- Aim of the exercise -
Count how many lines in the material below contain the string "This", with case counting, and reply with only that number.

- Record excerpts -
****

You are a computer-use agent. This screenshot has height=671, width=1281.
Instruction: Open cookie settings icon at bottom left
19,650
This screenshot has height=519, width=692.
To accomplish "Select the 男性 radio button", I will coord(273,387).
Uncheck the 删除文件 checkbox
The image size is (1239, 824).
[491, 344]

****

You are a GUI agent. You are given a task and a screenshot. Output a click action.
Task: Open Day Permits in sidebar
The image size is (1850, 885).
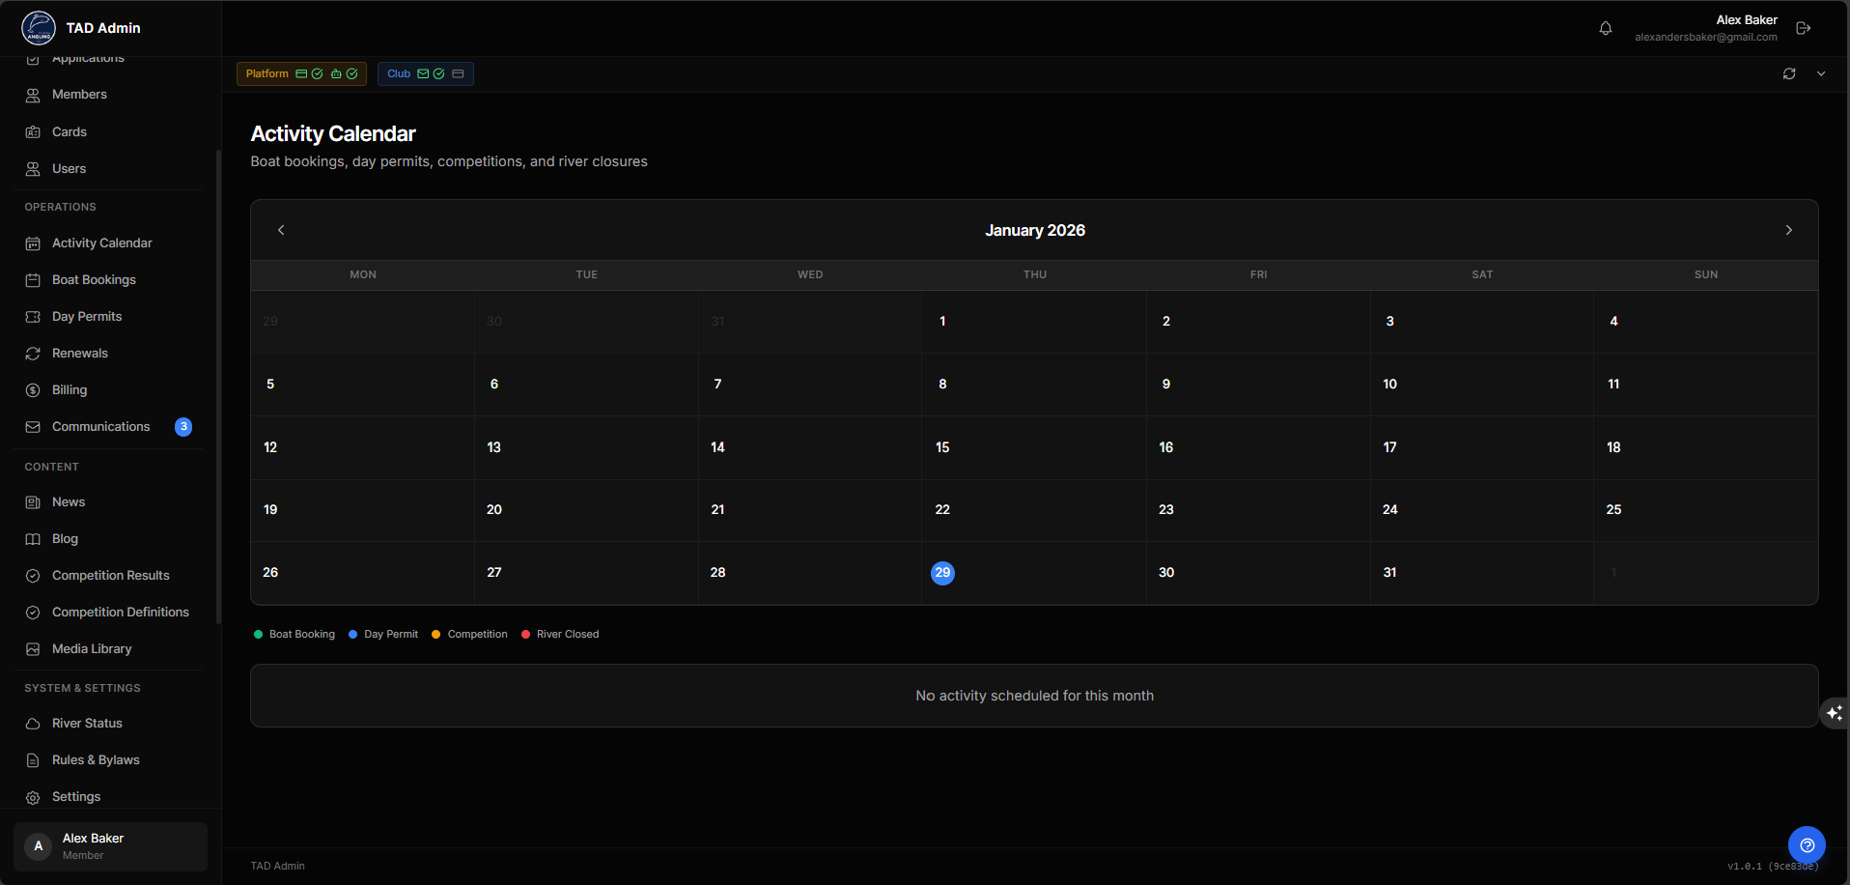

****

- The result -
2